WILLIAM ROBERT WAITE

William was born in Easton on the 10th September 1889. He was the second child and eldest son of Robert and Harriet Waite who went on to have another nine children. Robert worked as an agricultural labourer and in 1893 Harriet was employed by the village school as a cleaner.   They lived at number 26 – not the present 26 – but one of a row of thatched cottages which in 1911 had two rooms upstairs and two downstairs.

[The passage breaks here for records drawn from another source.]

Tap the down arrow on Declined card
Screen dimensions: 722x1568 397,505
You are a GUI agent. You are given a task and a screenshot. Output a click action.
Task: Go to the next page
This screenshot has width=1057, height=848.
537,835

The School Log records that he was admitted to Easton Royal School on 3rd October 1892 (Admission number 373) along with two other infants, William Tucker and Albert Hillier. He was just three years old.   Only a few weeks later he appears again in the Log because on 29th November he and five other children were away with measles. On 1st August 1902 William left school to work on a farm. By 1911, aged 21, he was still living with his parents and working as a cowman on one of the farms in the village.

William enlisted in the Army in Devizes in December 1914 and by May 1915 he was in France with the 2nd Battalion Wiltshire Regiment. On the 18th May his unit was in the Rue de L’Epinette Trenches.

The Regimental War Diary for that day records - “All day long the whole area occupied by the Battalion was heavily shelled with all varieties of high explosives and shrapnel in bursts of approximately 1 - 2 an hour, with a heavy shell about every 8 or 9 seconds.” Initially William was reported killed in action on the 18th but he actually died from his wounds the following day 19th May. He was 25 years old and is buried in the Commonwealth War Graves Cemetery within the town cemetery in Bethune.

Before his death he was able to make a will, handwritten, in which he left ‘the whole I possess to my Father Robert Waite’.

Robert died in 1950 aged 84 and his mother, Harriet, in 1982 aged 95 and they are buried in Easton Royal Cemetery.